Ayant son siège 12 place du Général Catroux-75017 Paris/ France
Représentée par Me Harold HERMAN, avocat au barreau de PARIS, toque : T03, substitué par Me François-pascal GERY, avocat au barreau de PARIS, toque E1151
INTIMÉS
Maître DOMINIQUE Y...
demeurant...
Représenté par Me Barthélemy LACAN, avocat au barreau de PARIS, toque : E0435 Assisté sur l'audience par Me Loïc PIARD, avocat au barreau de PARIS, toque : E0490
Maître OLIVIER Z...
demeurant...
Représenté par Me Barthélemy LACAN, avocat au barreau de PARIS, toque : E0435 Assisté sur l'audience par Me Loïc PIARD, avocat au barreau de PARIS, toque : E0490
Monsieur Michel A... né le 08 mai 1951 à VALENCE
demeurant...
Représenté par Me Joëlle VALLET-PAMART, avocat au barreau de PARIS, toque : D1476 Assisté sur l'audience par Me Joël TACHET de la SCP TACHET FUSTER, avocat au barreau de LYON
SA PARTHENA prise en la personne de ses représentants légaux, no Siret : 305 910 135
demeurant 38 bis, rue d'Artois-75008 PARIS
Représentée et assistée sur l'audience par Me Alexandra AUMONT, avocat au barreau de PARIS, toque : A0195
COMPOSITION DE LA COUR :
L'affaire a été débattue le 11 Septembre 2014, en audience publique, devant la Cour composée de :
Madame Chantal SARDA, Présidente de chambre Mme Christine BARBEROT, Conseillère Monsieur Fabrice VERT, Conseiller
qui en ont délibéré
Greffier, lors des débats : Monsieur Christophe DECAIX
ARRÊT : CONTRADICTOIRE
-rendu par mise à disposition au greffe de la Cour, les parties en ayant été préalablement avisées dans les conditions prévues au deuxième alinéa de l'article 450 du code de procédure civile.

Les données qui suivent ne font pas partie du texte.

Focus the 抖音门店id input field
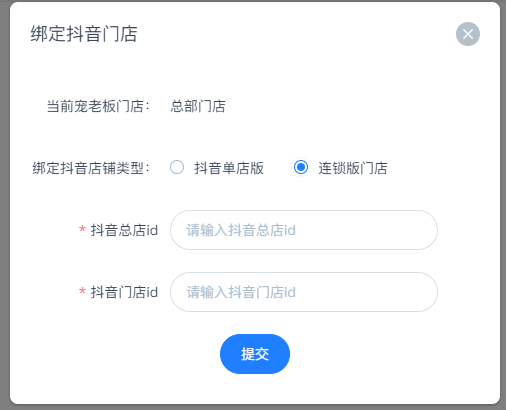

- signé par Madame Chantal SARDA, Présidente et par Monsieur Christophe DECAIX, greffier auquel la minute de la décision à été remise par le magistrat signataire.
*
* * En 1990 la république du LIBERIA était propriétaire à Paris 17ème, de deux hôtels particuliers de part et d'autre d'un terrain traversant : l'ambassade elle-même, place du général Catroux et, de l'autre côté, des bureaux 8 rue Jacques Bingen.
L'immeuble rue Jacques Bingen été vendu par acte notarié du 12 mars 1991 à la société PARTHENA.
Le 30 octobre 2007 la république du LIBERIA a contesté cette vente et pour cela, assigné la société PARTHENA, acquéreur, M. Alain B..., qui avait souscrit la vente en son nom en qualité de mandataire, Me A... avocat au barreau de Lyon, qui avait établi un " certificat de coutume " annexé à l'acte de vente ainsi que Me Y... et Me Z..., les notaires qui ont reçu l'acte de la vente.
La république du Libéria après avoir soutenu la nullité de la vente en première instance expose que les intimés ont également engagé leur responsabilité :
- la société PARTHENA qui ne pouvait ignorer la volonté de la république du LIBERIA de souscrire seulement un bail à construction mais, de concert avec M. Alain B..., a mis à profit les troubles à l'intérieur du pays pour organiser la spoliation, d'autant plus que la promesse de vente prévoyait que le prix de vente, de 15 millions de Francs, serait partiellement payé par la dation en paiement de locaux au rez-de-chaussée de l'immeuble et de parkings, que cette disposition a été abandonnée dans l'acte de vente, et que la république du LIBERIA n'a jamais reçu le prix de la vente,
- Me A... qui a établi un " certificat de coutume " attestant que les mandats avaient été délivrés par les autorités compétentes au vu des dispositions constitutionnelles libériennes, ce qui était inexact,
- que ce certificat est en lien avec son préjudice puisqu'il a été la condition de la réalisation effective des ventes,
- que Me Y... et Me Z..., notaires qui ont reçu l'acte de vente, ont également commis des fautes puisque :
1o) ils avaient à vérifier la régularité des pouvoirs du mandataire de la république du LIBERIA au regard de la loi constitutionnelle, 2o) pour la régularité de l'acte, le mandat de vente aurait dû être établi par acte authentique, 3o) ils ont annexé à l'acte des pouvoirs successifs contradictoires puisque le seul pouvoir à M. Alain B...portant le sceau de l'ambassade a été donné en vue d'un bail à construction, 4o) ils n'ont pas vérifié le destinataire du paiement.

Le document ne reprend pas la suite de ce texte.